As usual, it seems that the US will lead the return to economic growth. Apart from benefiting from a benign monetary policy, the US has the advantage of having a liberal labour market that makes it easier to hire and fire people. Many European economic strategists disagree with this philosophy, but it is a fact that European entrepreneurs are afraid of hiring more people because, if things turn out to be tougher than expected, it will cost them too much to downsize again.
So economic growth in Europe is likely to continue to be sluggish during 2014. This is not too bad as for the past year Europe’s economy did in fact shrink. But we will only have reason to be optimistic about Europe if our politicians sort out the governance issue of the Union sooner rather than later.
The agreement on the setting up of a Banking Union is a step in the right direction, but the risks of this mechanism not working are not low. Because of conflicting national interests, the Banking Union process seems to be over-engineered, with too many bureaucratic hurdles to be overcome before a crisis can be nipped in the bud.
But the underlying weakness of Europe remains its loss of competitiveness in the last few decades. European industry has generally stopped investing to modernise its operations and apart from the financial services sector, manufacturing and other high-value-added services industries are lagging.

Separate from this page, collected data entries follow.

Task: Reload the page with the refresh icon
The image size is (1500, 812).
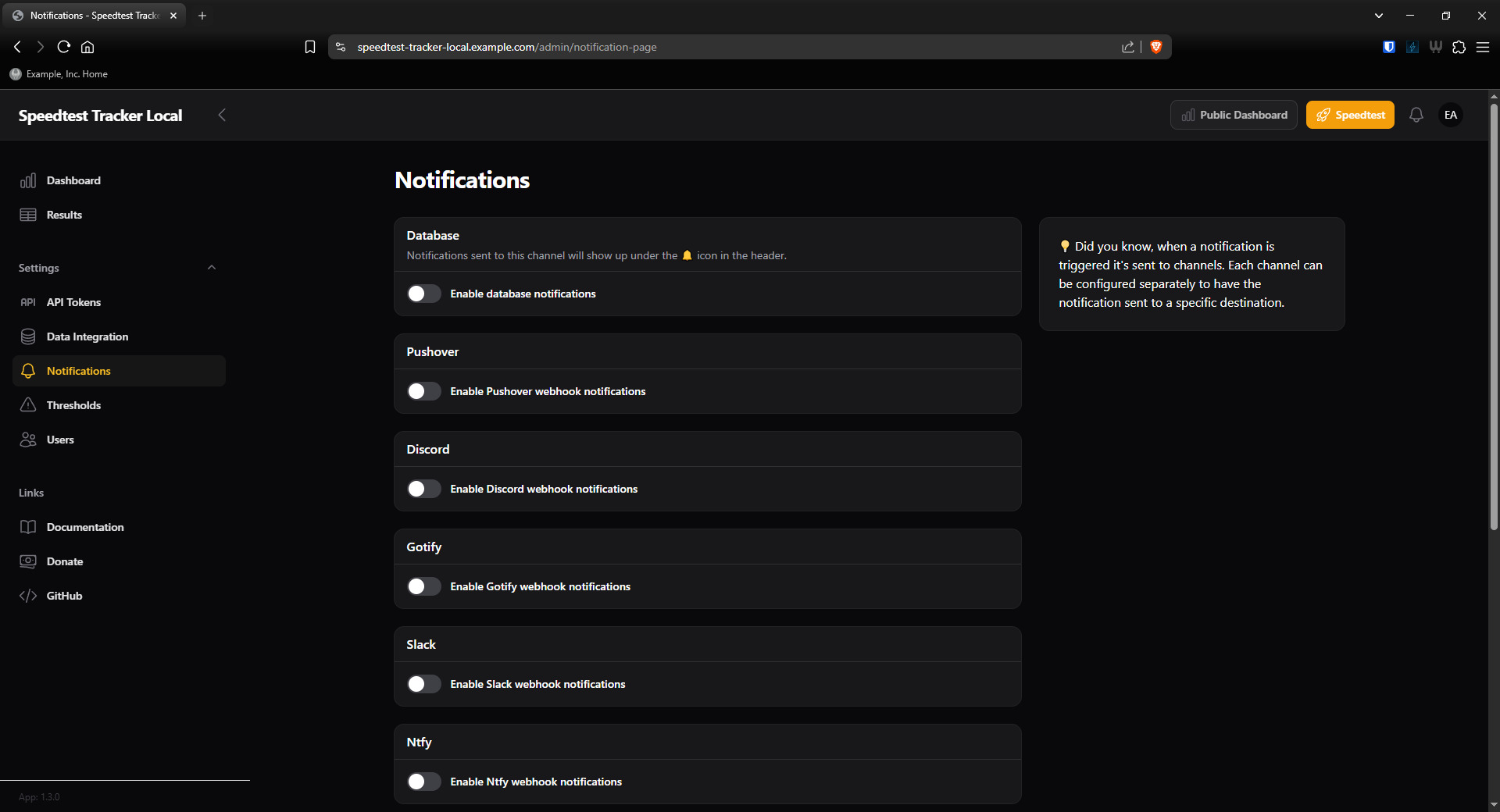Action: 64,47
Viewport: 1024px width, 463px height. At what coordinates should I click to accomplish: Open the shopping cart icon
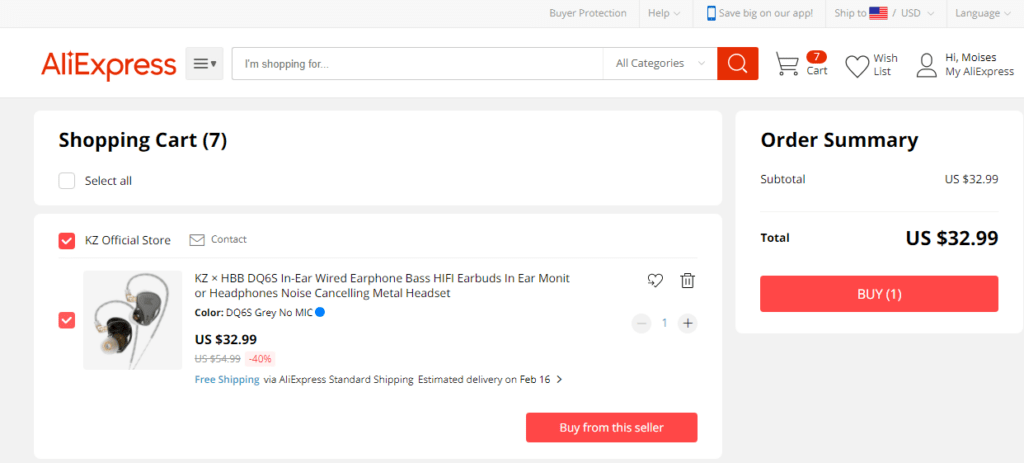[x=787, y=64]
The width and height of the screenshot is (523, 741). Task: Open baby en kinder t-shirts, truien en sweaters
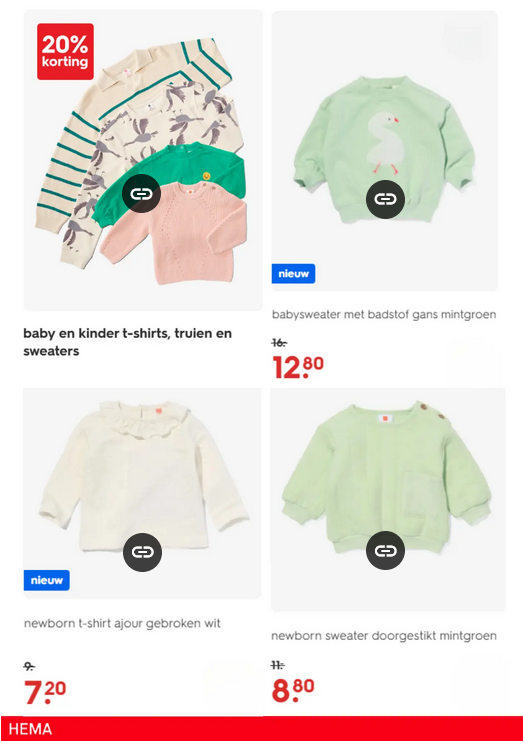128,342
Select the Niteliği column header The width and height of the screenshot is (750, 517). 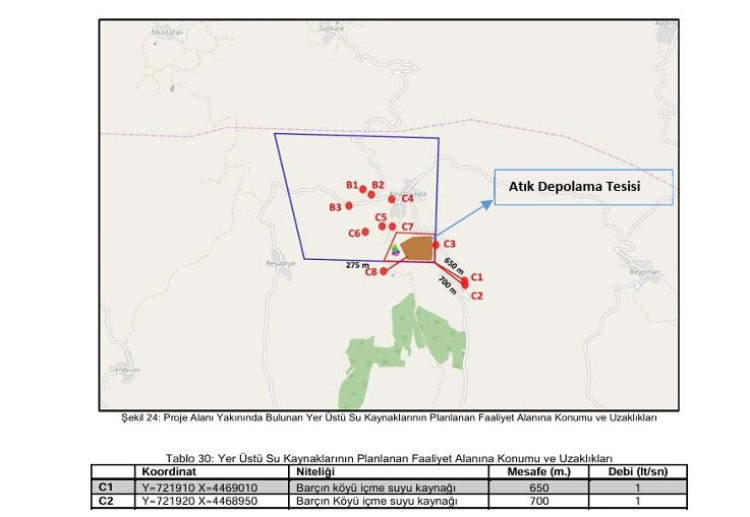coord(316,472)
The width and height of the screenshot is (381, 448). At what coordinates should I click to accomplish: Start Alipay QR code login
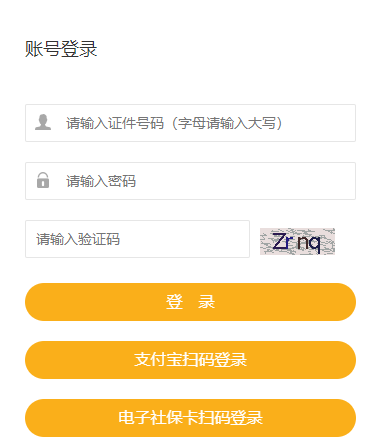point(190,360)
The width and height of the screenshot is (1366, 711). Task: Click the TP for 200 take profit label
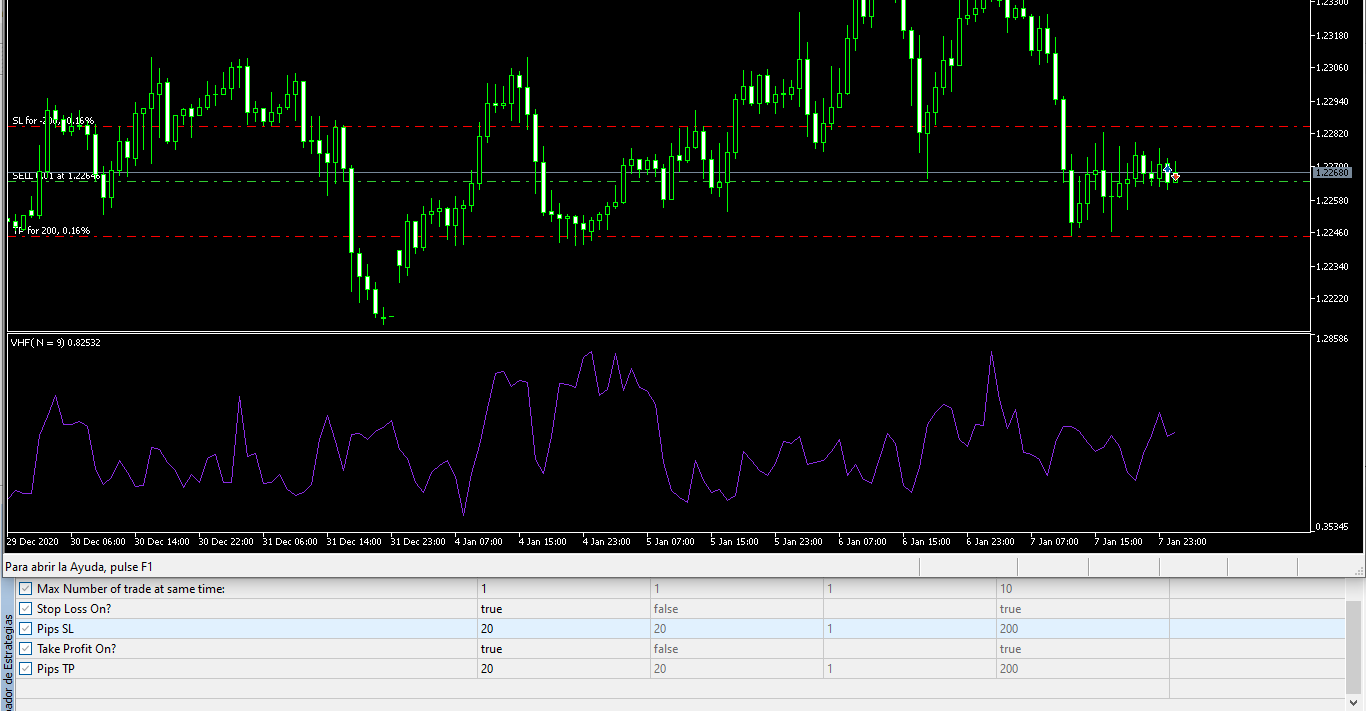click(x=52, y=231)
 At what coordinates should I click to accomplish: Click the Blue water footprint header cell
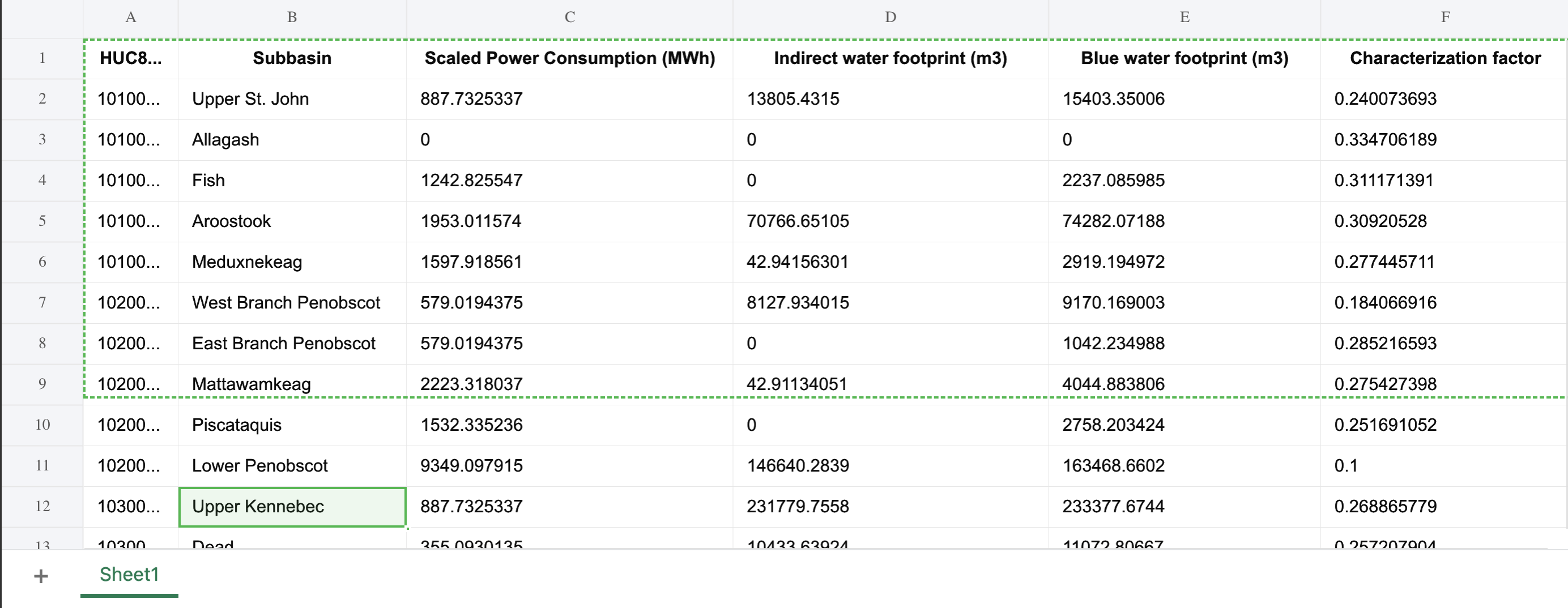pyautogui.click(x=1184, y=58)
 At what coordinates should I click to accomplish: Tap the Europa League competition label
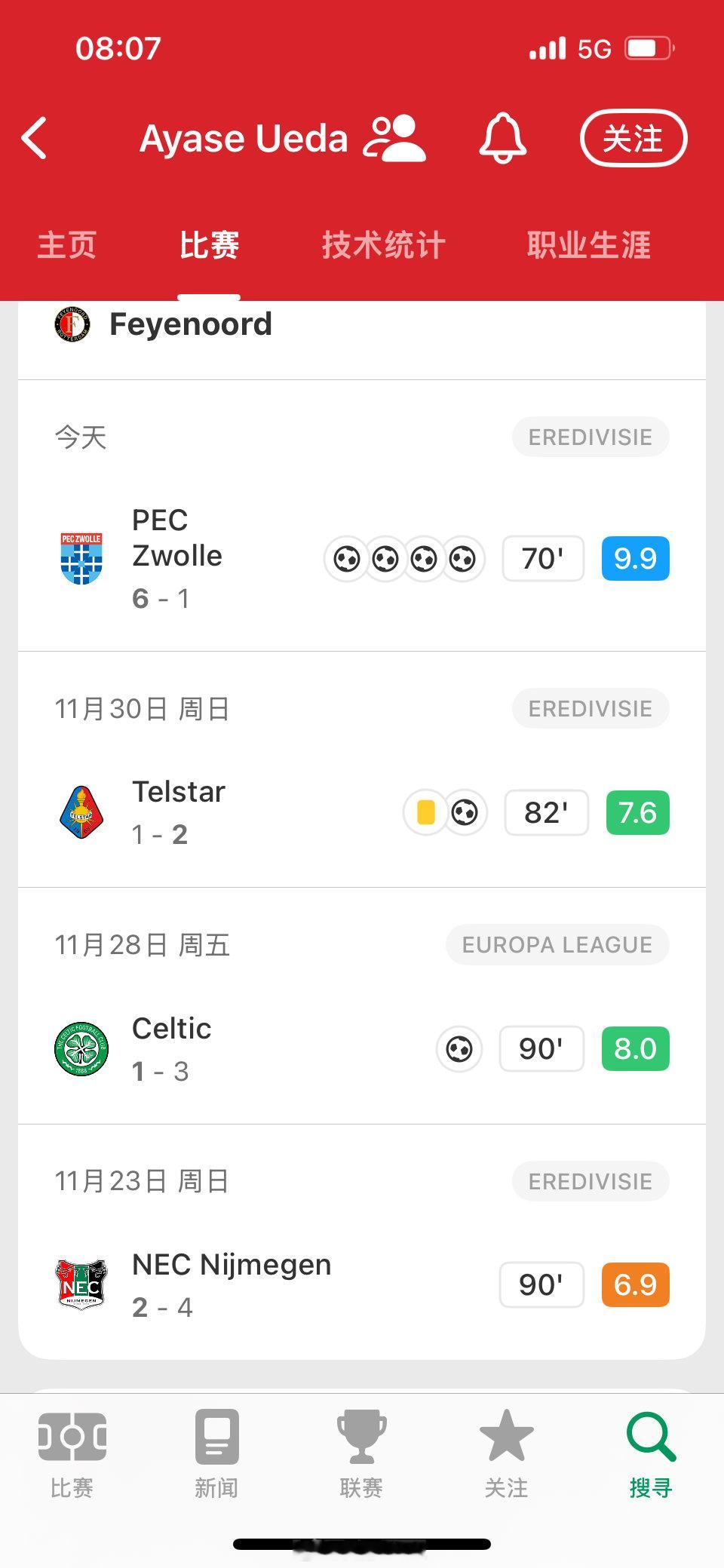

We need to instil a sense of urgency because the risks we are taking in the area of public services are increasing
The European Central Bank is doing a good job of keeping countries with serious public finance problems afloat despite an onslaught from speculators. The low interest rate strategy has helped to some extent, but on its own it will never compensate for the lack of investment in the real economy, which is stifling economic growth.
As always, much will also depend on factors over which individual countries have little or no control. So far there is no major political crisis on the horizon, but no-one can guarantee that such a crisis will not erupt at some time in 2014. This would be undoubtedly bad for business.
The price of oil is another factor that can greatly influence the world economy in the coming months. The price of Brent crude oil has been fluctuating around $110 per barrel for several months. Some analysts are predicting that this may go down to $90 if Iran and Libya resume their oil exports, while demand for oil will continue to be subdued because of slow global growth. A lower oil price will help companies as well as families who have seen their spending power badly eroded in the last five years.
The economic challenges that we ourselves face remain substantial. The battle to sanitise our public finances is showing signs of being won. We then have to address the quality of our public services which cry out for reform. I am referring in particular to our health, education and pensions systems. The viability of these services remains at risk unless we undertake a root-and-branch reform.
The government seems to be determined on these fronts, but we need to instil a sense of urgency because the risks we are taking in the area of public services are increasing. Trade unions also need to make these reforms part of their agenda.